Alexander Pelov writes:
> For me the ideal solution would be if one of the 16 payload types could be
> allocated to CoAP. This way, we could use it for 6TiSCH and long-range,
> low-rate WANs. However, this would provide for a generic, extensible mechanism
> of operating these networks. Adding too much overhead (not sure how many bytes
> 802.15.9 takes) would make it impractical for LR-WANs.

If the message fits in the single frame (i.e. is less than 100 octet
long, when using PHYs with 127 octet max frame length), 802.15.9 adds
following overhead:

 * Normal MAC header
 * 2 octets for the Header Termination 1 IE
 * 2 octets for the MP IE Payload IE header
 * 1 octet for transaction control
 * 2 octets for multiplex ID (may be omitted in future for some IDs)

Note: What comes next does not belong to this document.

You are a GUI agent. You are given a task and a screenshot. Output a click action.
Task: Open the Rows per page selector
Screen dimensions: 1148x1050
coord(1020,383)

And thats it, i.e. 1-3 octets, I would expect it to go to 1 for CoAP.

If specify your own Payload IE, you might save 1-3 octets, depending
how you specify the IE. To support fragmentation you most likely need
at least one octet to specify whether it is in use (== transaction
control), and then you are at the same as 802.15.9.

When the frame is larger than what PHY support the overhead is:

For the first frame:

 * Normal MAC header
 * 2 octets for the Header Termination 1 IE
 * 2 octets for the MP IE Payload IE header
 * 1 octet for transaction control
 * 1 octet for fragment number
 * 2 octets for total frame size
 * 2 octets for multiplex ID

For the following and last frame

 * Normal MAC header
 * 2 octets for the Header Termination 1 IE
 * 2 octets for the MP IE Payload IE header
 * 1 octet for transaction control
 * 1 octet for fragment number

I.e. 6 octets for first frame, and 2 octets for following frames. 

> On the packet fragmentation, I like the approach taken by the 802.15.4k LECIM
> group, which introduces a new type of frame - 110  Fragment Frame - and sends
> the full 802.15.4 MAC header only in the first frame (context establishment -
> some other info is added also).

That fragmentation was completely broken, and cannot be used in
general cases. It has been removed from the generic MAC parts, and
moved to the LECIM PHY description, and it is now specified as PHY
layer fragmentation, i.e. it is below MAC and only works with LECIM
PHY. 

> Afterwards, the set of fragments is identified only through a 7 bit
> identifier assigned by the sender. In each consecutive fragment,
> only a 2 byte MAC header is included (3 bits frame type (= 110), 7
> bits frame ID, 6 bits frame counter). Extremely efficient in terms
> of overhead (e.g. MAC addresses are sent only during the context
> establishment), and particularly well adapted to infrastructure
> networks. Not sure if it would fit all 6TiSCH scenarios though.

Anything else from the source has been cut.